ラウンジのホールスタッフにスンジョの名前を言うと、直ぐに窓側の席に案内された。
スンジョと約束をしていたのに、案内された所にいた人は父ではなく人形のように綺麗な顔をした女性だった。
「あの・・・・」
「ペク・スンスクさん?」
その女性は立ち上がると、右手を出してニッコリと笑った。
「初めまして、ソン・セイラです。」
「ペク・スンスクです。」
やはり思った通り見合いだった。
いつもなら父と母がいて、自分が着席をして暫くすると見合い相手が来る事を知らされる。
相手が来る前に、子供じみているとは思っているが、見合いをしないと言って立ち去ってしまう。

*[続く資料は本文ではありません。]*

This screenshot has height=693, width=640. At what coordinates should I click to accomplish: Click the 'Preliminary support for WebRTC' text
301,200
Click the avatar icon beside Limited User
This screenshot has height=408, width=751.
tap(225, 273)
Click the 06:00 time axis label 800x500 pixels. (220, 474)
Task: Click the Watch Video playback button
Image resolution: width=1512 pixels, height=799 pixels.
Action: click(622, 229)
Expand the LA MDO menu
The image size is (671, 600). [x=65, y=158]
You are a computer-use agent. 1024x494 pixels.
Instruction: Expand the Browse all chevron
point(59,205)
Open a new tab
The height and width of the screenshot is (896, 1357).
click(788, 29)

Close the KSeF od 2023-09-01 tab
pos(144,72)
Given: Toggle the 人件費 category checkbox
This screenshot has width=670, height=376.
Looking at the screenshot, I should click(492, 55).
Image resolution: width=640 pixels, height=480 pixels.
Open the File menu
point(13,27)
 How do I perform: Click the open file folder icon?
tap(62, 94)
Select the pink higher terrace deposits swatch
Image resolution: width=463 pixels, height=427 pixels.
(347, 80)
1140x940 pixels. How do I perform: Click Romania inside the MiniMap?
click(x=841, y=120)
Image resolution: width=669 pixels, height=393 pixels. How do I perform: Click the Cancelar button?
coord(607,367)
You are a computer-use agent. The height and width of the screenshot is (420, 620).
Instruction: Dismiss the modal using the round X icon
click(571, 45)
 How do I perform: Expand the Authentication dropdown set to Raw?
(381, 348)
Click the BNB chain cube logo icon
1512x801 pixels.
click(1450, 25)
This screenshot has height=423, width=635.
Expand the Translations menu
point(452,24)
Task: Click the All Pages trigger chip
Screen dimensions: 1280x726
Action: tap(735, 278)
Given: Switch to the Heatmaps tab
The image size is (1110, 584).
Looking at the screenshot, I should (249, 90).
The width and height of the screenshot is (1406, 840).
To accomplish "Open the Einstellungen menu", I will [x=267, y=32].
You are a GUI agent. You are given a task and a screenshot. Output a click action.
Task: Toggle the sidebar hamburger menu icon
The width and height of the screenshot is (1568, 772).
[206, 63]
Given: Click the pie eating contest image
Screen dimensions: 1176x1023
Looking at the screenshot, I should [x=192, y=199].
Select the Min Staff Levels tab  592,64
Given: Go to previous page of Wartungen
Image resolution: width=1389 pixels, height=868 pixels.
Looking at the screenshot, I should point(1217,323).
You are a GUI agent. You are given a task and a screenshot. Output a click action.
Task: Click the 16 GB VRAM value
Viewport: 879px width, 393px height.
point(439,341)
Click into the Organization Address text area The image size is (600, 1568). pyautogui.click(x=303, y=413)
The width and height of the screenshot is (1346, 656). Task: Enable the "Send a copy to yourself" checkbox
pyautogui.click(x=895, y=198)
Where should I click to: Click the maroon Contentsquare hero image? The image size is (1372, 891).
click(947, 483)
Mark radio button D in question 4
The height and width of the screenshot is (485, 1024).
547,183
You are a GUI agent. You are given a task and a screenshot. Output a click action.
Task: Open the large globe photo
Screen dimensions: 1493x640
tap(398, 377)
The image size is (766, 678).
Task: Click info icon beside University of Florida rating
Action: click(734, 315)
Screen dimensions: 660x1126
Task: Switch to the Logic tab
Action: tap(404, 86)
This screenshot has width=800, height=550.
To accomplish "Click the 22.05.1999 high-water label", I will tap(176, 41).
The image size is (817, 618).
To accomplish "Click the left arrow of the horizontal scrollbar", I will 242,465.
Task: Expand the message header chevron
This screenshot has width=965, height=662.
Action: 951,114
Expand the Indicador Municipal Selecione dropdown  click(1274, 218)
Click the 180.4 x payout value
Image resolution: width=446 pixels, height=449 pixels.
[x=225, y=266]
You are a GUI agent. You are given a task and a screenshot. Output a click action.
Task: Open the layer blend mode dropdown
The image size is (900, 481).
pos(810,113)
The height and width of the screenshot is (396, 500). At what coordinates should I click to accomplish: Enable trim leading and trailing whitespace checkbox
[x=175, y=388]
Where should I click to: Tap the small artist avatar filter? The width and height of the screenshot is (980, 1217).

こんな風に、見合いの相手がすでに待っていたら、そんな子供じみた態度は取れない。
「スンスクさんは父をご存知ですよね?」
「父?」
「パラン大外国語学科ソン・ジョンオン。」
「ソン教授のお嬢様ですか?」
「お嬢様だなんて恥ずかしいわ・・・もう32歳なんですもの。」
不思議な色の瞳に、亜麻色の長い髪の毛。
「ソン教授は父の後輩で、大学時代教授の授業を取っていました。」
「スンスクさん、私の事を覚えていないですよね?」
「セイラさんはあの時は、中学生でしたよね。父と一緒にお邪魔した時にお会いしました。」
あの時はセイラの母親の母国から、サマーホリデーで父に会いに来ていると言っていた。
「一目惚れをして、直ぐに失恋をしたのですよ。スンスクさんは既婚者で子供もいると父に聞いて・・・見掛けに寄らず、遊び人なのかしらと思ったわ。」
「あの頃の僕は太っていましたからね。」
あの時は、家で待っているミラとミレが気になって仕方が無かったが、父と一緒に来たのに一人で帰る事が出来なかった。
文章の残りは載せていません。